Wherever the line with "The height and width of the screenshot is (368, 653)." sits in the listing below, transcribe from it up to and including the line with "This screenshot has height=1233, width=2191.", exactly, and leave the remaining lines out.

++++ SOURCE INFORMATION ++++

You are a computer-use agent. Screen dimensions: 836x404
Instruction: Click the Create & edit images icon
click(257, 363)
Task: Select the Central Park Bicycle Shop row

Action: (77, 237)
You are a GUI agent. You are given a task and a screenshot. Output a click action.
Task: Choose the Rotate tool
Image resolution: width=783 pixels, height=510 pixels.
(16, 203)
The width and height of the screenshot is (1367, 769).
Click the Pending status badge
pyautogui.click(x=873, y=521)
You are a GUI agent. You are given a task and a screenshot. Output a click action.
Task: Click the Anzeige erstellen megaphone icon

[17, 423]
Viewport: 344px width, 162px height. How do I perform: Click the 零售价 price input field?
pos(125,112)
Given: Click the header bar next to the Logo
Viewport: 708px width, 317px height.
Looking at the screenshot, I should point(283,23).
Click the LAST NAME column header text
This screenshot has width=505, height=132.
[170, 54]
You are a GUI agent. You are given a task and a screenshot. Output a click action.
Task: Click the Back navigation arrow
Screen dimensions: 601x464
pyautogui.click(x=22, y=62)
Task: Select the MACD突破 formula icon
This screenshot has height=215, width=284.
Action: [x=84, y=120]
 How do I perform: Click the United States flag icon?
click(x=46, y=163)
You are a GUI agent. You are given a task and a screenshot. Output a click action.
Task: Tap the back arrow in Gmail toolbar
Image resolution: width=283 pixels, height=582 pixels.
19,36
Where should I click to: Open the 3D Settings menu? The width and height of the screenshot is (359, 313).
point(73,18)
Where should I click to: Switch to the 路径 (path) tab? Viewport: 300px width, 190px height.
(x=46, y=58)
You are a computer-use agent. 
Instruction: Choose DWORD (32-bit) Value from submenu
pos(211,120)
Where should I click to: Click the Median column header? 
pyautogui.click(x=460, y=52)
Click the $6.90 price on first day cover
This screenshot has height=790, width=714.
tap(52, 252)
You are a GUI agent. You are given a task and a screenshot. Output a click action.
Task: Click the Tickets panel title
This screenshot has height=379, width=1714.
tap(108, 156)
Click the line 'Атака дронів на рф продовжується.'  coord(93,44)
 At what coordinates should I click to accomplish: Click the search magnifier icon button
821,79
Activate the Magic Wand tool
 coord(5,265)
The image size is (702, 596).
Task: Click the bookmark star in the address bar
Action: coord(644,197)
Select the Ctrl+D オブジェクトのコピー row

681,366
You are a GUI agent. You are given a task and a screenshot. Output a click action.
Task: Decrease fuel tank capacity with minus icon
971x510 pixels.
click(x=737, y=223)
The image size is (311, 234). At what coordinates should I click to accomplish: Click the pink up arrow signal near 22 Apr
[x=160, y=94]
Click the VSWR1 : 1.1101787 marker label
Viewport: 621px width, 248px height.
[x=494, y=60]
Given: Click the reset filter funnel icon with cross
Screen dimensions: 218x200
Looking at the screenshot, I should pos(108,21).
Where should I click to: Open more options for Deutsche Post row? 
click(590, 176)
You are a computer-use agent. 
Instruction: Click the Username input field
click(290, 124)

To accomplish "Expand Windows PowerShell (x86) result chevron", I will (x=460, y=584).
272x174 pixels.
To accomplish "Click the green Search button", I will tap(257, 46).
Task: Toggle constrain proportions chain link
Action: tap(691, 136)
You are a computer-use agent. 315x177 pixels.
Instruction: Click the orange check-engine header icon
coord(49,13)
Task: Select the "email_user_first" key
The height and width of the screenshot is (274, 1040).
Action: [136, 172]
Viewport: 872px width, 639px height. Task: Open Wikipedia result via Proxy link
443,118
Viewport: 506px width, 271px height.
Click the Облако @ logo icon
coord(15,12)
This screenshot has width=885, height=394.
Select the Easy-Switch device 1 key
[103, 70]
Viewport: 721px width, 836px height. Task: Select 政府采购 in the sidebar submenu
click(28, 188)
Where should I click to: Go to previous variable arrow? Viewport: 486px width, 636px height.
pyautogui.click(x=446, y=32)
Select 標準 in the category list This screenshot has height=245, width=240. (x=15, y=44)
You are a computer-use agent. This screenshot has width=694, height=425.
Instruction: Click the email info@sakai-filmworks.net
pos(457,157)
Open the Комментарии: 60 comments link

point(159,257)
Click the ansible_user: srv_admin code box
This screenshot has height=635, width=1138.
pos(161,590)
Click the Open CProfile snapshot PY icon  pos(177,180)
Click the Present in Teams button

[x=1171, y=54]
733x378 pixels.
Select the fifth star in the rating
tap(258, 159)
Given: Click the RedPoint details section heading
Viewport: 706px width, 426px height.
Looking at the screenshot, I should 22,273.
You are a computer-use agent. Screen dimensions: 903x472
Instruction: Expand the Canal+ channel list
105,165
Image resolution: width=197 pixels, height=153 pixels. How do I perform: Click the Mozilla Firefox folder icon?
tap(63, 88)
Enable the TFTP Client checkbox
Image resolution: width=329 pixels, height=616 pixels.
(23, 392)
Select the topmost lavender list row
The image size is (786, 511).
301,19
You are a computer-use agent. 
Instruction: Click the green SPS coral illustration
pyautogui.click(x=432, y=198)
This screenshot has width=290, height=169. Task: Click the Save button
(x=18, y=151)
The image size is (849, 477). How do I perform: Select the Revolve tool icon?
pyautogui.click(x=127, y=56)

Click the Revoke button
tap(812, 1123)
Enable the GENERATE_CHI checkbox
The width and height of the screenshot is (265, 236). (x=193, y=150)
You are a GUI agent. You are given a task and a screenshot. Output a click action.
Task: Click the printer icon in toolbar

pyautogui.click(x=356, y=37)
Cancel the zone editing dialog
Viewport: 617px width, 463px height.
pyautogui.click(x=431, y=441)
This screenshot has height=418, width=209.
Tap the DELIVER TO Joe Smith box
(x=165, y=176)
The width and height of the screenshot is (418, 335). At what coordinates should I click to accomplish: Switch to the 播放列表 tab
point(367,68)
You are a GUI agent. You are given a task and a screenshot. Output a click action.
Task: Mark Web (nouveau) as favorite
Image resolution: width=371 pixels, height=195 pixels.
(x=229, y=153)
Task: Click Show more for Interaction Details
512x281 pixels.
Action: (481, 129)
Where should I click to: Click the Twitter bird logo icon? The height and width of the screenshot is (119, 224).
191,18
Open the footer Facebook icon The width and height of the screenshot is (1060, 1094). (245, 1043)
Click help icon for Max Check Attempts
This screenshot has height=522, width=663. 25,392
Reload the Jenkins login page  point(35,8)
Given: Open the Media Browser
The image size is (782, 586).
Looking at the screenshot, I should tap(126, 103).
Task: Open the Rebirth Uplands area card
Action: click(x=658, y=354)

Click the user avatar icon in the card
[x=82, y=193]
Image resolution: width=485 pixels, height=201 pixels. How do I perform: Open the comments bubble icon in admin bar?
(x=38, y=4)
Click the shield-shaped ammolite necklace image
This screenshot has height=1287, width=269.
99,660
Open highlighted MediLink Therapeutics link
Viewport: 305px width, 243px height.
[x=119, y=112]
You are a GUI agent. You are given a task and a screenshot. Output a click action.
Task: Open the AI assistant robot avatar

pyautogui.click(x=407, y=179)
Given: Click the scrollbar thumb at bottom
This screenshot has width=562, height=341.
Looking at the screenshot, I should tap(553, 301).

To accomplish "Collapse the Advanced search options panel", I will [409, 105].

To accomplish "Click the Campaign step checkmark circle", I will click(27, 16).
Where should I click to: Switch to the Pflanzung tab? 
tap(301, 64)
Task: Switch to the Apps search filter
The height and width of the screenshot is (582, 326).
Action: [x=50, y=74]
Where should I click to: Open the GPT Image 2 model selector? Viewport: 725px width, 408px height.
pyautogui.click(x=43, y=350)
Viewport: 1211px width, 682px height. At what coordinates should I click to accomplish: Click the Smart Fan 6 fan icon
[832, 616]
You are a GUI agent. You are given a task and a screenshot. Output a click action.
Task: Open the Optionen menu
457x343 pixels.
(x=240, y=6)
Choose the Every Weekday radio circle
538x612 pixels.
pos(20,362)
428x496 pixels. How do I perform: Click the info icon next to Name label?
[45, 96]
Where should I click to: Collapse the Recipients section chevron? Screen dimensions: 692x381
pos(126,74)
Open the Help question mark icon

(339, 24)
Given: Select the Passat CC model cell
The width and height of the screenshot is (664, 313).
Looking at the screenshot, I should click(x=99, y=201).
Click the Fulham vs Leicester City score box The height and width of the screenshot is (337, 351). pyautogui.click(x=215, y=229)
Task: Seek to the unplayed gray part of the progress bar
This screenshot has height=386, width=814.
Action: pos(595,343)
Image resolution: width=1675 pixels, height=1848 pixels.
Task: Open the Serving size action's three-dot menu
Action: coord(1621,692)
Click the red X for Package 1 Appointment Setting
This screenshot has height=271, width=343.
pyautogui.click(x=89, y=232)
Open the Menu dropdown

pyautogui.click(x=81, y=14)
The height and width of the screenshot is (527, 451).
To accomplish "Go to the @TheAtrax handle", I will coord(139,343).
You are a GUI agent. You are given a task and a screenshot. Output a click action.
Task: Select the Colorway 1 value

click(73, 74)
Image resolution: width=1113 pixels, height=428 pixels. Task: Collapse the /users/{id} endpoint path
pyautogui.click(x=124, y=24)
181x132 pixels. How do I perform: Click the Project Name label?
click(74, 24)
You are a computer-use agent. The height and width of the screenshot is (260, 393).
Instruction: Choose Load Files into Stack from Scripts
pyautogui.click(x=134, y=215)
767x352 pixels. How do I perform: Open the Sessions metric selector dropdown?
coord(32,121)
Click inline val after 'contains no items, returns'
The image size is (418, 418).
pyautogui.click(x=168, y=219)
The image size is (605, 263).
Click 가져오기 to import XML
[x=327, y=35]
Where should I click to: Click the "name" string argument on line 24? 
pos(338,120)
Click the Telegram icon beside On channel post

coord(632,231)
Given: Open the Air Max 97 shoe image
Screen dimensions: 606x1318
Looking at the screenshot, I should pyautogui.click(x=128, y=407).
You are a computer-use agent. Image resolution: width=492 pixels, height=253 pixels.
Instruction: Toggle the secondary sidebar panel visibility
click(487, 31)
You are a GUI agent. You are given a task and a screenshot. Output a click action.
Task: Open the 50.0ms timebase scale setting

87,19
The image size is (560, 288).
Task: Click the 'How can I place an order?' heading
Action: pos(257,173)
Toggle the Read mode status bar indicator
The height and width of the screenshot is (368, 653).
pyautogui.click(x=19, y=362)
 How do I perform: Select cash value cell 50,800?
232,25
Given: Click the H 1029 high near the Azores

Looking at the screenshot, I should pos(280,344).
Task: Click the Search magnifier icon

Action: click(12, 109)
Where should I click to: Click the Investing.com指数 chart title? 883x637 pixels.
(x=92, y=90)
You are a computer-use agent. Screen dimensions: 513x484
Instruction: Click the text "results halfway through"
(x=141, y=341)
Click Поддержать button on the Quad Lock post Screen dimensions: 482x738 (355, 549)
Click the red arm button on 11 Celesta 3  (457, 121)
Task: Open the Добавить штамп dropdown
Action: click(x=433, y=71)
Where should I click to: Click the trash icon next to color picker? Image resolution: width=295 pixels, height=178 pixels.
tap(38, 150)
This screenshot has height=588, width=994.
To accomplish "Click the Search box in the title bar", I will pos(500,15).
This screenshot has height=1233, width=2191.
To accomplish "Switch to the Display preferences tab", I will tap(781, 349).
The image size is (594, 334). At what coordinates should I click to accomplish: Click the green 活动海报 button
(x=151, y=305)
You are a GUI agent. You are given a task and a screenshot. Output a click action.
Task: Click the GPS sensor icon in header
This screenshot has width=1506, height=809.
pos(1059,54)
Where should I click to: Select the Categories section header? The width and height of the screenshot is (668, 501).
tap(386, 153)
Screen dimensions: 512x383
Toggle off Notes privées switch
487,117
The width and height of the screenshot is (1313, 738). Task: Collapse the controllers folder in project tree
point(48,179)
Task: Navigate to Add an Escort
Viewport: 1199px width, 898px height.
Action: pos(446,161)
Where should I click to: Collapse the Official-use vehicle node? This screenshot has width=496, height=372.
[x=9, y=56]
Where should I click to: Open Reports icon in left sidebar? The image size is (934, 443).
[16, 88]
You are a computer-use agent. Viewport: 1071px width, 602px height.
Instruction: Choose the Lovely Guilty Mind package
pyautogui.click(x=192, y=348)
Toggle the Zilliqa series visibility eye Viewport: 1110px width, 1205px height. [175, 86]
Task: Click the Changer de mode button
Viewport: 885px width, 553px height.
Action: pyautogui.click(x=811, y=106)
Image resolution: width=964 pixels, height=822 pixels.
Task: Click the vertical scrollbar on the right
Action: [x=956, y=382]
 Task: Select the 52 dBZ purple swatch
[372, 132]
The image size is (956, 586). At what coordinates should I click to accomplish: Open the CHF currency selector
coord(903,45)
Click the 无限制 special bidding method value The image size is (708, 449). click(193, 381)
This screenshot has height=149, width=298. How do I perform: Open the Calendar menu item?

++++

▶ _YOUR RESPONSE_:
The height and width of the screenshot is (368, 653).
pyautogui.click(x=19, y=362)
 How do I perform: Select cash value cell 50,800?
232,25
Given: Click the H 1029 high near the Azores

Looking at the screenshot, I should pos(280,344).
Task: Click the Search magnifier icon

Action: click(12, 109)
Where should I click to: Click the Investing.com指数 chart title? 883x637 pixels.
(x=92, y=90)
You are a computer-use agent. Screen dimensions: 513x484
Instruction: Click the text "results halfway through"
(x=141, y=341)
Click Поддержать button on the Quad Lock post Screen dimensions: 482x738 (355, 549)
Click the red arm button on 11 Celesta 3  (457, 121)
Task: Open the Добавить штамп dropdown
Action: click(x=433, y=71)
Where should I click to: Click the trash icon next to color picker? Image resolution: width=295 pixels, height=178 pixels.
tap(38, 150)
This screenshot has height=588, width=994.
To accomplish "Click the Search box in the title bar", I will pos(500,15).
This screenshot has height=1233, width=2191.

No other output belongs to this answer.